Define an SQL view Q1(unswid,name) that gives the student id and name of any student who has
enrolled in more than 4 distinct programs at UNSW. The name should be take from the People.name
field for the student, and the student id should be taken from People.unswid.

Q2 (1 marks)

Define an SQL view Q2(unswid,name,course_cnt) that gives the unswid and name of the

person(s) who has been course tutor of the most courses at UNSW and the number of courses they

have been course tutor for.
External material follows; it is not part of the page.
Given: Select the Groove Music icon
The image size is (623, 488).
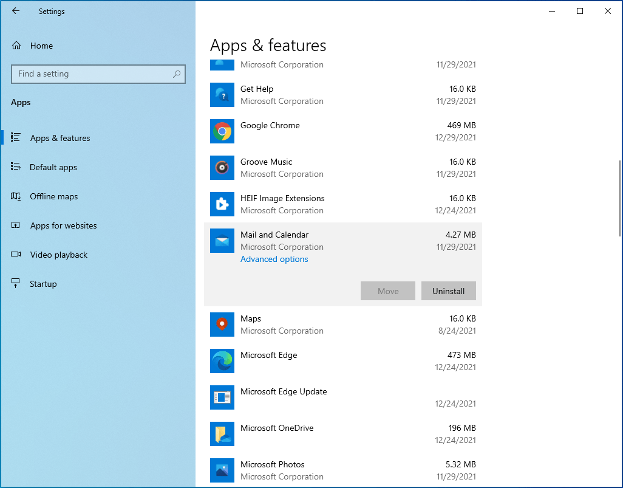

In the database, the course tutor has the role of Course Tutor.

Q3 (1 marks)

Define an SQL view Q3(unswid,name) that gives all the distinct international students who have
enrolled in the course offered by the School of Law (refers to the OrgUnits.Name) and got a

mark higher than 85.

Q4 (1 marks)

Define a SQL view Q4(unswid,name) that gives all the distinct local students who enrolled in
COMP9020 and COMP9331 (refer to Subjects.code) in the same term.

Q5 (2 marks)

For the mymy1 database instance … Define an SQL view Q5a(term,min_fail_rate) that gives

the term and the minimum fail rate of the course COMP3311 from year 2009 to year 2012.
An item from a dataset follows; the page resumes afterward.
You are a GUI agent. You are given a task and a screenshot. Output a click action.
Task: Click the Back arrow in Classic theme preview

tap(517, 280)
For the mymy2 database instance … Define an SQL view Q5b(term,min_fail_rate) that gives

the term and the minimum fail rate of the course COMP3311 from year 2016 to year 2019.

Note:

The term should be taken from Terms.name;

Only count the students with valid marks (not null), fail rate = (number of students with mark less than 50 / number of students with mark);

Round min_fail_rate to the nearest 0.0001. (i.e. if minimum fail rate = 0.01, then return 0.0100; if

minimum fail rate = 0.01234, then return 0.0123; if minimum fail rate = 0.02345, then return 0.0235). This rounding behaviour is different from the IEEE 754 specification for floating point rounding which

PostgreSQL uses for float/real/double precision types. PostgreSQL only performs this type of
rounding for numeric and decimal types.

Q6 (1 mark)

Define an SQL function (SQL, not PLpgSQL) called Q6(id integer, code text) that takes as
parameters: a People.id value (i.e. an internal database identifier) and a Subjects.code value

(i.e. a subject code), and returns the student’s mark for the course with the given subject code. If either id or code is invalid, return NULL as the result.

The function must use the following interface:

create or replace function Q6(id integer, code text) returns integer

Q7 (1 marks)

Define an SQL function (SQL, not PLpgSQL) called Q7(year integer, session text) that

takes as parameters the year (e.g. 2019) and a session (aka term e.g. ‘T1’), and returns a list of all the

postgraduate COMP courses (refers to Subjects.code starting with COMP) offered at the given year
and session. An postgraduate course is the one whose Subjects.career is PG.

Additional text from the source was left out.